CETTE Gilbert, Travailleur (mais) pauvre, DBS, 203 pages.

Le dernier livre de Gilbert Cette mérite de figurer dans la bibliothèque de campagne des candidats à une élection, car il traite d’un des problèmes les plus sensibles soumis aux gouvernants : la lutte contre la « pauvreté laborieuse ». L’auteur rappelle quelques définitions utiles sur la notion de pauvreté, définie officiellement par des revenus nets (hors transferts sociaux et situation du logement) inférieurs de plus de 60% au revenu médian d’une unité de consommation (dans une famille, 1 UC pour un adulte, 0,3 UC pour un enfant de moins de 14 ans, 0,5 UC pour les autres personnes). En 2019, la France comptait 2,1 millions de travailleurs pauvres, soit 7,8% de l’ensemble des travailleurs, tandis que le taux global de pauvreté s’établissait à  14,6% de l’ensemble de la population. Ces indicateurs situaient la France à des niveaux légèrement inférieurs aux moyennes européennes.

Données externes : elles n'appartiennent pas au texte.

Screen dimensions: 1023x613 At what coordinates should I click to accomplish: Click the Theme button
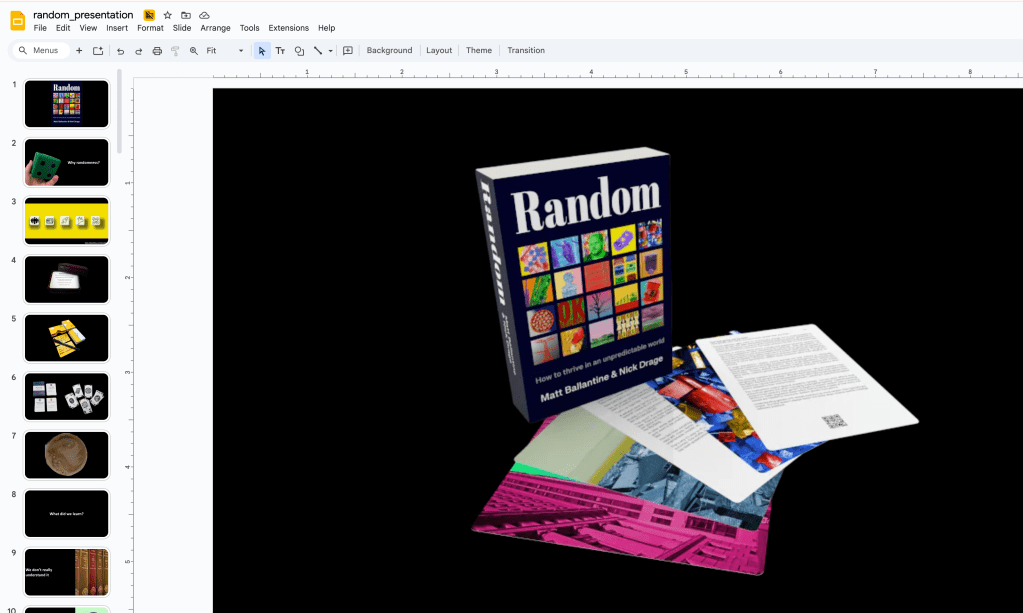(479, 50)
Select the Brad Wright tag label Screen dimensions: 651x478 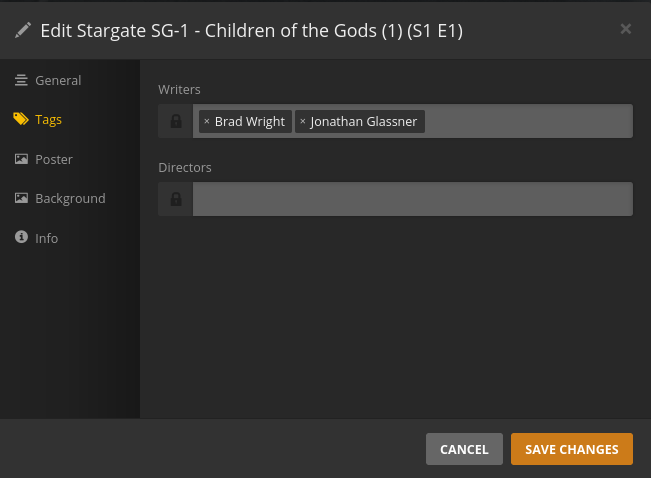[x=250, y=122]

A partir des dernières études scientifiques sur le travail, l’auteur montre notamment que le taux de « pauvreté laborieuse » est nettement inférieur pour les travailleurs à temps plein (5%), mais qu’il est 5 fois plus élevé pour les travailleurs à temps partiel, et est nettement plus important pour les familles monoparentales et les personnes seules. Les études révèlent également que la « pauvreté laborieuse » est un phénomène intergénérationnel (elle dépend du milieu familial) et de la formation professionnelle. Elles montrent que les aides à l’emploi sont inégalement efficientes, notamment pour les exonérations de charges sociales sur les bas salaires, qui constitue un frein à la mobilité.

L’auteur préconise donc de mieux cibler les mesures en faveur du passage du temps partiel au temps plein par des dispositifs d’accompagnement adaptés (déjà expérimentés en Allemagne) , par une meilleure modulation des exonérations de charges sociales (comme aux États-Unis), par un renforcement du soutien aux familles monoparentales et surtout, par une meilleure orientation de la formation professionnelle qualifiante vers les métiers sous tension. L’auteur énonce donc des évidences qui ne sont pas encore suffisamment partagées.

Gilbert Cette est professeur à Néomia et a présidé le groupe d’experts sur le SMIC.